OBJETIVO DA TAREFA
Transcreva integralmente, sem alterar nada, o texto sobre os associados e auxiliares da organização de catadores.

7.2.1 Associados e auxiliares

Embora esta tese afirme realizar um estudo de caso sobre organizações de catadores que surgiram a partir das políticas de estimulação do poder público nas duas últimas décadas, mediante a formação de cooperativas, esses catadores não se definem como cooperados. Eles preferem o termo associação para definir essa organização. Foi a partir do ano de 2003, com a proximidade estabelecida entre eles e o Ibiss, que este termo passou a designá-la.

Conforme já colocado, esse grupo é composto de pessoas com longa experiência na catação. A maioria deles são pessoas jovens que nasceram em meio a esse contexto. Há idosos também, em número pequeno. Muitos começaram catando ao lado de seus pais também catadores

e acabaram por “herdarem a vocação” deles.

Pelo fato de o material que eles recolhem ser rico e abundante, muitos donos de ponto contratam auxiliares para ajudá-los a transportar e a separar. Seus auxiliares costumam transportar o material do gerador até o interior da associação, onde ocorre a separação da mercadoria naqueles espaços delimitados. Geralmente os donos de ponto contratam para auxiliá- los amigos ou parentes, que recebem por quantidade de material separado, pois apesar de o lixo ser rico, ele sempre vem com algo não aproveitável: “Eu tenho um separador aqui e dois na rua,

porque o serviço não tem hora pra acabar não” – comenta um dono de ponto.

EXTRATO DOS DADOS
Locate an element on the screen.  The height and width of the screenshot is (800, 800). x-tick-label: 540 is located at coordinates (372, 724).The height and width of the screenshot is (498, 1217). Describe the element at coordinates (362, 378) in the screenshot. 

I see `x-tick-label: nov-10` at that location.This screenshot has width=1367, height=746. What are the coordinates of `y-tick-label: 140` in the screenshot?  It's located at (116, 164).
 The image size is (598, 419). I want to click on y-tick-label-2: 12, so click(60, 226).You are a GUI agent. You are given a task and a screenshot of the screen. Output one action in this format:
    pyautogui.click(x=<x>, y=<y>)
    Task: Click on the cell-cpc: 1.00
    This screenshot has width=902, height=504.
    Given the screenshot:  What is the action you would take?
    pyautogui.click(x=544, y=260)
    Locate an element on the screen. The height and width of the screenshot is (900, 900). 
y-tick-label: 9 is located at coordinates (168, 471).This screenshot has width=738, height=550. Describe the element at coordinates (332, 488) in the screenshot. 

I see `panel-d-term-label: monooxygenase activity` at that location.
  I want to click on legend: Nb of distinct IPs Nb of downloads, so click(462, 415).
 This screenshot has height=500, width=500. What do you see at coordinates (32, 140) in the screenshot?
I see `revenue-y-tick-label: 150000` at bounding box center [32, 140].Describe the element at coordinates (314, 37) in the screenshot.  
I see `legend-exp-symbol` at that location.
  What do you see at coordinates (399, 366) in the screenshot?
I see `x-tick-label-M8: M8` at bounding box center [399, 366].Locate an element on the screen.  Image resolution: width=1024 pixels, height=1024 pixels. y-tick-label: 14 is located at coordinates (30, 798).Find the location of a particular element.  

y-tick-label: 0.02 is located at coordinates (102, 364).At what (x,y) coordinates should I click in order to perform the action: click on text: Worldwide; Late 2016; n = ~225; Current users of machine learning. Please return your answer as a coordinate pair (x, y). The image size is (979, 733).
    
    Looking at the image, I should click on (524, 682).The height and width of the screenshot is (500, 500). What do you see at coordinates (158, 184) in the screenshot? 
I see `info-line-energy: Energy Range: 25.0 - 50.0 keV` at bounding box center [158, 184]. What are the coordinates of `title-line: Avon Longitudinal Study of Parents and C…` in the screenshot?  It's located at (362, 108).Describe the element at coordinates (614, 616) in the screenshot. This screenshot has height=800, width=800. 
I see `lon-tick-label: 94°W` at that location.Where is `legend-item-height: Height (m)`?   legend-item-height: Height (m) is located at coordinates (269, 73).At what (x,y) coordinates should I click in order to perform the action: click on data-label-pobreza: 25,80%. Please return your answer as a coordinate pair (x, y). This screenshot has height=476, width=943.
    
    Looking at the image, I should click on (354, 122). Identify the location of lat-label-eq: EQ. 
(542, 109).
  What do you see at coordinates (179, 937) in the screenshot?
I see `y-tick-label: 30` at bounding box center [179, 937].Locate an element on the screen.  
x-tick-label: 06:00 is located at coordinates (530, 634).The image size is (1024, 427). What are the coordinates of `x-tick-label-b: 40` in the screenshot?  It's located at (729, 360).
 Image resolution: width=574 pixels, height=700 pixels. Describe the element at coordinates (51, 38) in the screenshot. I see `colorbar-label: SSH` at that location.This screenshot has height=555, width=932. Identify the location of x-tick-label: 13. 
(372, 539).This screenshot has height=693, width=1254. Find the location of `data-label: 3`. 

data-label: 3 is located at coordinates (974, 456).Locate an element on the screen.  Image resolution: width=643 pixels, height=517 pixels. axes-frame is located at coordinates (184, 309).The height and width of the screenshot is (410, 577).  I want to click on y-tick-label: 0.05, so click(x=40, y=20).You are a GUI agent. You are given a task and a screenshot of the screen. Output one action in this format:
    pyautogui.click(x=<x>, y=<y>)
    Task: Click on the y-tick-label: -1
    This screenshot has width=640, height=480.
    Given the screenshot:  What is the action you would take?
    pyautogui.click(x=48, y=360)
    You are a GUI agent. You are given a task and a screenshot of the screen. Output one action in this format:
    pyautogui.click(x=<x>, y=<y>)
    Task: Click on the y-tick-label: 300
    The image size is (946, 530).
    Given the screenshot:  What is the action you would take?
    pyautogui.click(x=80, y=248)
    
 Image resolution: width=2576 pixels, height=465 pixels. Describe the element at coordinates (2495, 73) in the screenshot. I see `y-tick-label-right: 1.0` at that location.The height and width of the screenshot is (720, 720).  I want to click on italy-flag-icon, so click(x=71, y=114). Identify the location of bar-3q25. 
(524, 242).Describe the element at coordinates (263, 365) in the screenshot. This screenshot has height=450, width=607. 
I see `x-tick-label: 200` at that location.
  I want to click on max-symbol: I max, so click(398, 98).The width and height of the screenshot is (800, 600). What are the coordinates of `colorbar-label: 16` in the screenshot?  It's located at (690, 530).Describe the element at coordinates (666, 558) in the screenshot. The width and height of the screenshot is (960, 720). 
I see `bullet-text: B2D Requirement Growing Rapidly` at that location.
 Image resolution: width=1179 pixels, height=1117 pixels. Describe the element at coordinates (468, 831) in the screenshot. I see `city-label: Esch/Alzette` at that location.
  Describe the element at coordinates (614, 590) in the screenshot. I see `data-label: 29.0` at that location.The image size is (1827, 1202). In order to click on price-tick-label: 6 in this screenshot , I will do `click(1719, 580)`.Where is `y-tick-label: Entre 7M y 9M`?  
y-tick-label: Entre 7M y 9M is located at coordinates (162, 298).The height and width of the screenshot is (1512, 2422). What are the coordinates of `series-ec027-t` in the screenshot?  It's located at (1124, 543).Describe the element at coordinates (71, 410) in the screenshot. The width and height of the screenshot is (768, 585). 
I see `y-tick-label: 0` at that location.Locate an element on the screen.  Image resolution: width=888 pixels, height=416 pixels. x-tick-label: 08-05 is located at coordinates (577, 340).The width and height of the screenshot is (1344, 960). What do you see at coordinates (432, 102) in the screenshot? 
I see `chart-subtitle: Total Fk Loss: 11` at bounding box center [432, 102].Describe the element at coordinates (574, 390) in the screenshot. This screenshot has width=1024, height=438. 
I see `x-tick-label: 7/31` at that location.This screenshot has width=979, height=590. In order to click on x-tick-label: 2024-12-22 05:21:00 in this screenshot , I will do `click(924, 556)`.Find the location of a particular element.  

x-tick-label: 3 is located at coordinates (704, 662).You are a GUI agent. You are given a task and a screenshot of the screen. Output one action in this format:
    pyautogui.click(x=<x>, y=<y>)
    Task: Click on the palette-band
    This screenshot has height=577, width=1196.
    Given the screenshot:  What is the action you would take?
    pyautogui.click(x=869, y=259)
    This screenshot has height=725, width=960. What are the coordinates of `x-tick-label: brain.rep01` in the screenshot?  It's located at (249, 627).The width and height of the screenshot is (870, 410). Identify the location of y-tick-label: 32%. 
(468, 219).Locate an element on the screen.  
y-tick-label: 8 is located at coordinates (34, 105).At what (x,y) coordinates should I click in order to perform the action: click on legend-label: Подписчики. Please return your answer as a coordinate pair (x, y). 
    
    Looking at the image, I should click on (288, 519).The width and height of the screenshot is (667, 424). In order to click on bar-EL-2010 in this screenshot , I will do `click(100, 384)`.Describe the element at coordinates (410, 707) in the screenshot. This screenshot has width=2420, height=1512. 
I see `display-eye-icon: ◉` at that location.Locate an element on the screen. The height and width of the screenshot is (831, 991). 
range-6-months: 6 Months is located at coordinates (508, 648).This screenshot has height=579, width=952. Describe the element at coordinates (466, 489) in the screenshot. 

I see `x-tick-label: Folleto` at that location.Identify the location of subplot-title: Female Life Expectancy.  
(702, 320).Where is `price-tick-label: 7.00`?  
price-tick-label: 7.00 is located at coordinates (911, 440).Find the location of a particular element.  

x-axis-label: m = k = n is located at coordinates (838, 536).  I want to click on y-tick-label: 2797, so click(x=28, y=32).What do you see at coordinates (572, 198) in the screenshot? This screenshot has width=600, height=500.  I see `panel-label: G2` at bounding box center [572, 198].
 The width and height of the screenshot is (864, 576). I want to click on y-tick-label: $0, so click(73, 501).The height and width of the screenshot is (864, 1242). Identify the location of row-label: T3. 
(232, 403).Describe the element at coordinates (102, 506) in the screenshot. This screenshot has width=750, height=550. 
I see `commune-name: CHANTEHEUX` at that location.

RESULTADO
7.2.1 Associados e auxiliares

Embora esta tese afirme realizar um estudo de caso sobre organizações de catadores que surgiram a partir das políticas de estimulação do poder público nas duas últimas décadas, mediante a formação de cooperativas, esses catadores não se definem como cooperados. Eles preferem o termo associação para definir essa organização. Foi a partir do ano de 2003, com a proximidade estabelecida entre eles e o Ibiss, que este termo passou a designá-la.

Conforme já colocado, esse grupo é composto de pessoas com longa experiência na catação. A maioria deles são pessoas jovens que nasceram em meio a esse contexto. Há idosos também, em número pequeno. Muitos começaram catando ao lado de seus pais também catadores

e acabaram por “herdarem a vocação” deles.

Pelo fato de o material que eles recolhem ser rico e abundante, muitos donos de ponto contratam auxiliares para ajudá-los a transportar e a separar. Seus auxiliares costumam transportar o material do gerador até o interior da associação, onde ocorre a separação da mercadoria naqueles espaços delimitados. Geralmente os donos de ponto contratam para auxiliá- los amigos ou parentes, que recebem por quantidade de material separado, pois apesar de o lixo ser rico, ele sempre vem com algo não aproveitável: “Eu tenho um separador aqui e dois na rua,

porque o serviço não tem hora pra acabar não” – comenta um dono de ponto.